(Data shown)

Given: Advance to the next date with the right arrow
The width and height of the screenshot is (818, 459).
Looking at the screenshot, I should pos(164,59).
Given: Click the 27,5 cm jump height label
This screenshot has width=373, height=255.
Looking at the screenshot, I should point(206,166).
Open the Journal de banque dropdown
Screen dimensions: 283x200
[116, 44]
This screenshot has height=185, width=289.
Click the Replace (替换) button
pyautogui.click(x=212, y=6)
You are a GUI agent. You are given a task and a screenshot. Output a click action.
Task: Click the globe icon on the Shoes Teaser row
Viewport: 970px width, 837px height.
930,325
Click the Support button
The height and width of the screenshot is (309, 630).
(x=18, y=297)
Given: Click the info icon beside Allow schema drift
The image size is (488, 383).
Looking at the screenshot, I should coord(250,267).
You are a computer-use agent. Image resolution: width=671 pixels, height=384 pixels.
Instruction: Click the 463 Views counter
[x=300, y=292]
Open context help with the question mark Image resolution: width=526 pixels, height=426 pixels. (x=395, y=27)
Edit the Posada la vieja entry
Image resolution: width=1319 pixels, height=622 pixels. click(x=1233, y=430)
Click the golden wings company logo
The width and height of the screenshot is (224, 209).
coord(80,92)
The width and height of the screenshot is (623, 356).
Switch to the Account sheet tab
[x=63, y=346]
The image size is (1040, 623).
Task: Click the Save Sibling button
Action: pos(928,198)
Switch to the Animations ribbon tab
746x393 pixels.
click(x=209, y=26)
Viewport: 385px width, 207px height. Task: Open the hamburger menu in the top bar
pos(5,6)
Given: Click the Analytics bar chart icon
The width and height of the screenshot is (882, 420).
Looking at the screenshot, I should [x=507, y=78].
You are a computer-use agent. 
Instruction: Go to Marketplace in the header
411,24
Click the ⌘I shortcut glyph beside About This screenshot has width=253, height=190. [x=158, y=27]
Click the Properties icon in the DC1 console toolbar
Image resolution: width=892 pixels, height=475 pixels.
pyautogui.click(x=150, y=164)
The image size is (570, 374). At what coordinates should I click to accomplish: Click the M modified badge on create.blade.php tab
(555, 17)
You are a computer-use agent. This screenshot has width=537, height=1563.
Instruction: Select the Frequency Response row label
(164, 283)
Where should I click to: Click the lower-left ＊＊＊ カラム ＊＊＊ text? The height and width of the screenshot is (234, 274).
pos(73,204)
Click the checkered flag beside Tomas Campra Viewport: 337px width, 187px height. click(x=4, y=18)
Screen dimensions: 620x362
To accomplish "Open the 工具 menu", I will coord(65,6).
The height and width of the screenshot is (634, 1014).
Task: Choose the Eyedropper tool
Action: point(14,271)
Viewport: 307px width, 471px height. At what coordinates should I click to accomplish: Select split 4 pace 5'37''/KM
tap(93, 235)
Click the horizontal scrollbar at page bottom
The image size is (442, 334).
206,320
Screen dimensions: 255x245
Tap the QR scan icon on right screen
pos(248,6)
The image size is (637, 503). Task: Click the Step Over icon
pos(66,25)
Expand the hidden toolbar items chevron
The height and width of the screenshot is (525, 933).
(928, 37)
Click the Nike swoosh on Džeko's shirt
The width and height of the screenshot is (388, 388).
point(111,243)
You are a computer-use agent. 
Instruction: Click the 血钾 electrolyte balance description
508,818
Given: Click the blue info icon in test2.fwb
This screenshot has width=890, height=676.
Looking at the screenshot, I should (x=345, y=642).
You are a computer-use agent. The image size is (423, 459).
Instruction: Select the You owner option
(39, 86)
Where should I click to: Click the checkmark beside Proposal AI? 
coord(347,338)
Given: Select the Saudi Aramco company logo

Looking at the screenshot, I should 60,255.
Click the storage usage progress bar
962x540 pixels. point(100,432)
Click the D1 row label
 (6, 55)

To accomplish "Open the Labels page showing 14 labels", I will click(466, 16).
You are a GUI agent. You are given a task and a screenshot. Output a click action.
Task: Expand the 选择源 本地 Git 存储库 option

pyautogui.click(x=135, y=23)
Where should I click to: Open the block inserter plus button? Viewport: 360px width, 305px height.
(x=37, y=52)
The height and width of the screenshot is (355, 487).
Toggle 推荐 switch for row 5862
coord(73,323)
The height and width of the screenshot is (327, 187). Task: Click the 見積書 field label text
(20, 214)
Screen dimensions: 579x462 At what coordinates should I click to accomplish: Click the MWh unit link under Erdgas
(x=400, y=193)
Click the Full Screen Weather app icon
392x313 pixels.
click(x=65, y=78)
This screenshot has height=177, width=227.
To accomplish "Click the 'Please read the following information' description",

(End Data shown)

### [Exercise instructions]
Copy each line of the listing that holds the word "page".

### [Written answer]
Click the horizontal scrollbar at page bottom
To accomplish "Open the Labels page showing 14 labels", I will click(466, 16).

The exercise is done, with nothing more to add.